RECORD EXTRACTS
- - - - -

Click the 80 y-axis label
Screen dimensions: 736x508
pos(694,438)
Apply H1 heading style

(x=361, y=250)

- - - - -

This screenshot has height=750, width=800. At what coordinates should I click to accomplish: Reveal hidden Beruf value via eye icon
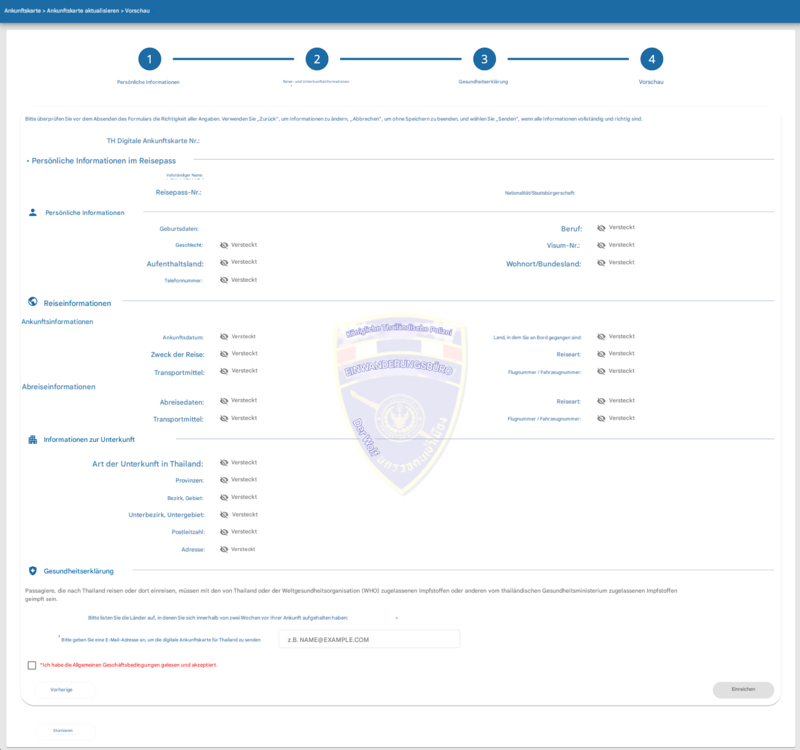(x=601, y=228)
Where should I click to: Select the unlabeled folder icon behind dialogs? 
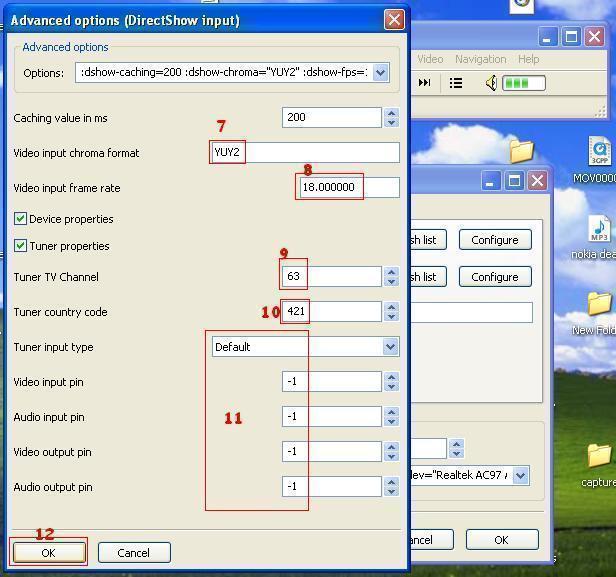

- - - - -

TRY IT
Starting at the line containing "This screenshot has" and finishing at the line containing "Where should I", return those lines exactly as they appear above, without the pictures.

EXERCISE ANSWER
This screenshot has height=750, width=800. At what coordinates should I click to accomplish: Reveal hidden Beruf value via eye icon
(x=601, y=228)
Where should I click to: Select the unlabeled folder icon behind dialogs? 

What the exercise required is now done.